Reducing your liability risk requires a concerted effort, Sixsmith says. It’s not good enough to just urge everyone to practice good medicine and then hope for the best. You must take very specific steps that address the known hazards.
Sixsmith and Kaufman suggest taking these actions:
• Focus more on customer service. Though this might seem like an unreasonable demand for overworked staff, it is crucial if you are to avoid lawsuits. When people walk away unhappy, they are far more likely to sue over any perceived wrongdoing in the ED.
• Make sure ED physicians have the authority to admit patients to the hospital when they see fit. Lawsuits occur when the ED physician can’t convince the doctor in another unit, a hospitalist, or the patient’s private physician to admit and the patient is discharged. In many cases, the record shows that the emergency physician thought the patient should be admitted but then discharged him or her. Work with hospital administrators and medical staff leadership to give ED physicians the authority to admit a patient in such situations, Kaufman says.

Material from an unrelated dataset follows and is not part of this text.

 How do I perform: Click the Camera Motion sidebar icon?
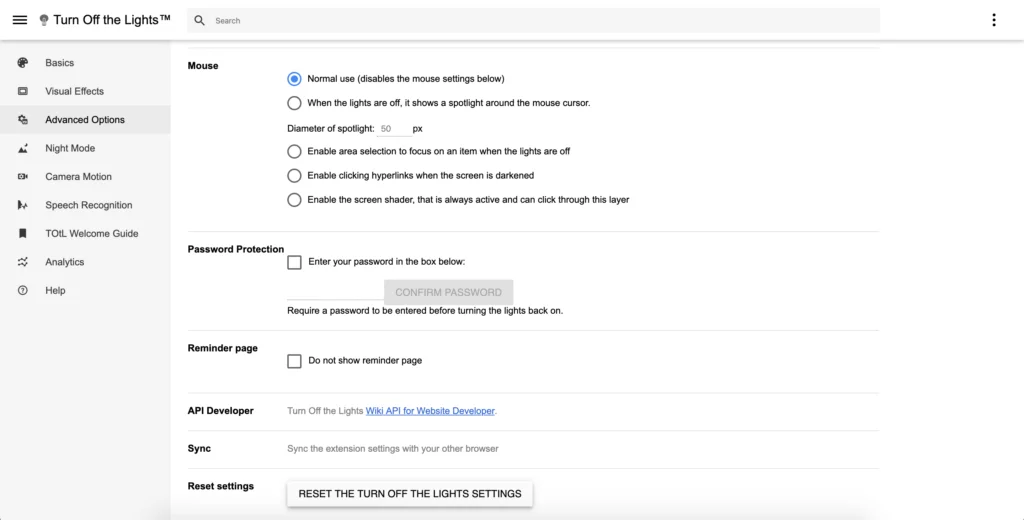pos(23,177)
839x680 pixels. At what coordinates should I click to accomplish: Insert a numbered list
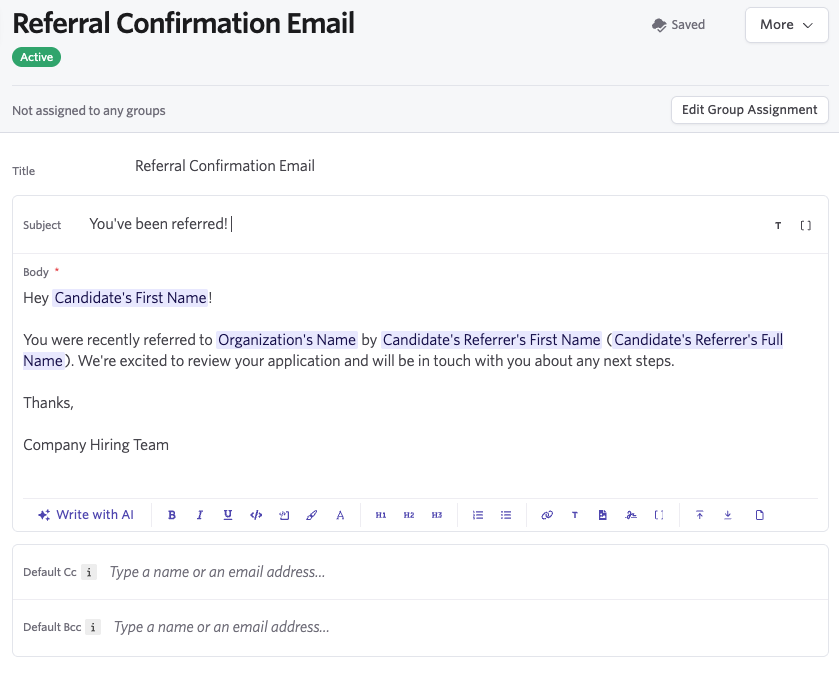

• Improve change-of-shift continuity. Many problems arise when patients are handed off from one physician or nurse to another at the change of shift, he says. Kaufman recommends a policy requiring the incoming shift to evaluate the patient as a new patient.
Never allow staff or physicians to rely on a general statement of the patient’s condition from the outgoing shift. Patients are at great risk if the incoming shift assumes the patient is stable because the outgoing shift didn’t say otherwise or the patient’s condition changed.
• Examine the patient twice as carefully on the second visit. ED staff always must pull the patient’s chart from the previous visit to review it for condition insights, oversights, and in light of the patient’s current condition, Kaufman says.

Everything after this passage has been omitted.